-------- MATERIAL TO PROCESS
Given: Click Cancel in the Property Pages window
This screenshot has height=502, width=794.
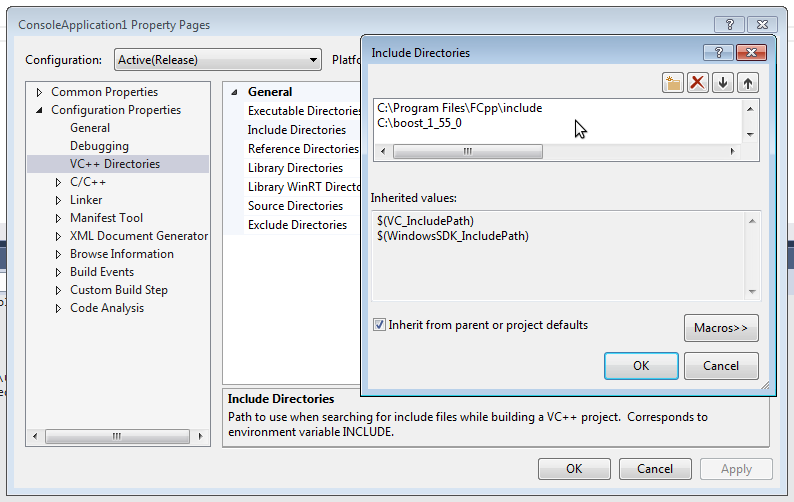Looking at the screenshot, I should coord(654,469).
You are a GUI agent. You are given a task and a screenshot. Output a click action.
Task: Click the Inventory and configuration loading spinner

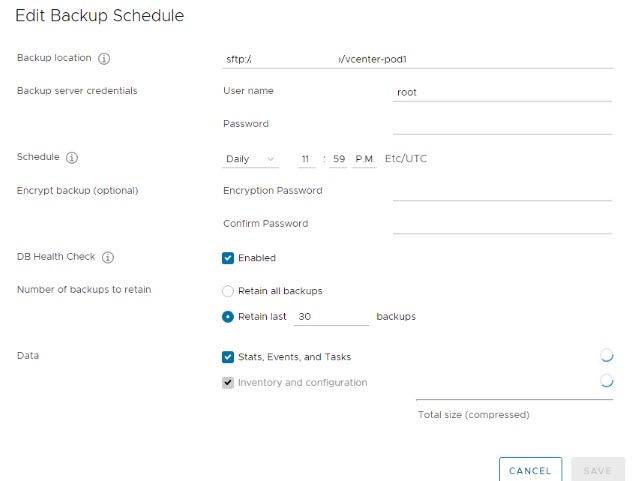click(606, 381)
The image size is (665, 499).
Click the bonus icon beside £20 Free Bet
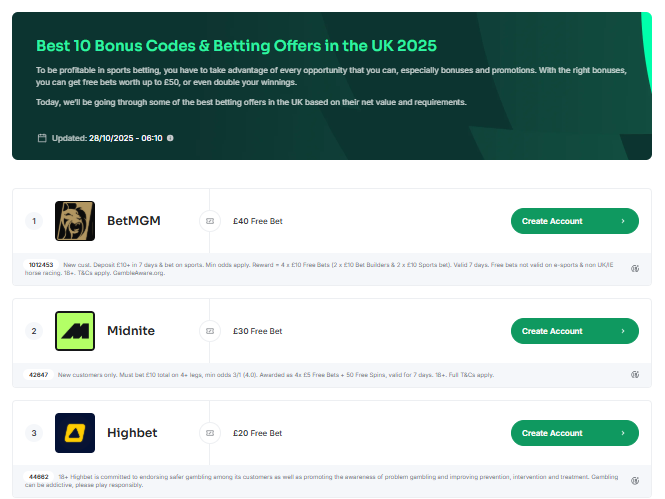point(210,433)
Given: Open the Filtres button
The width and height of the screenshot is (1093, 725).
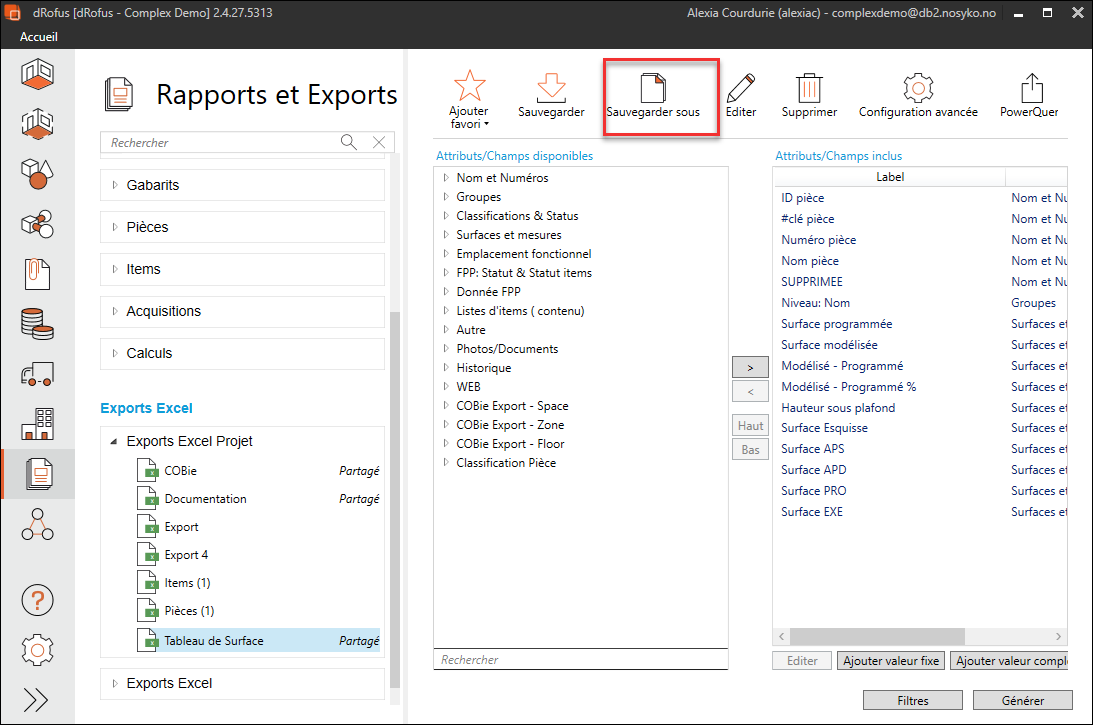Looking at the screenshot, I should (x=913, y=700).
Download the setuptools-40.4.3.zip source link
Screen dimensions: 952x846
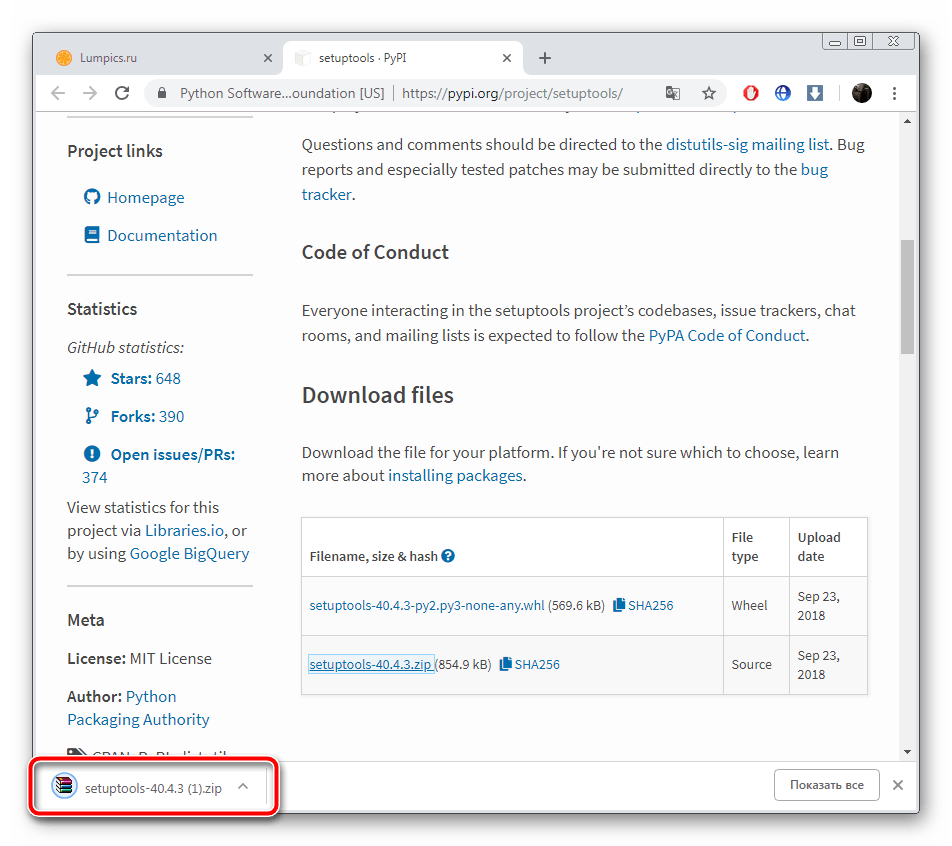[371, 664]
----------------
REQUEST :: Copy all of the rows above word for word, but omit the pictures.

PROBLEM SOLUTION ::
Given: Click Cancel in the Property Pages window
This screenshot has height=502, width=794.
Looking at the screenshot, I should coord(654,469).
You are a GUI agent. You are given a task and a screenshot. Output a click action.
Task: Click the Inventory and configuration loading spinner

click(606, 381)
The image size is (665, 499).
Click the bonus icon beside £20 Free Bet
point(210,433)
Given: Open the Filtres button
The width and height of the screenshot is (1093, 725).
Looking at the screenshot, I should (x=913, y=700).
Download the setuptools-40.4.3.zip source link
Screen dimensions: 952x846
[371, 664]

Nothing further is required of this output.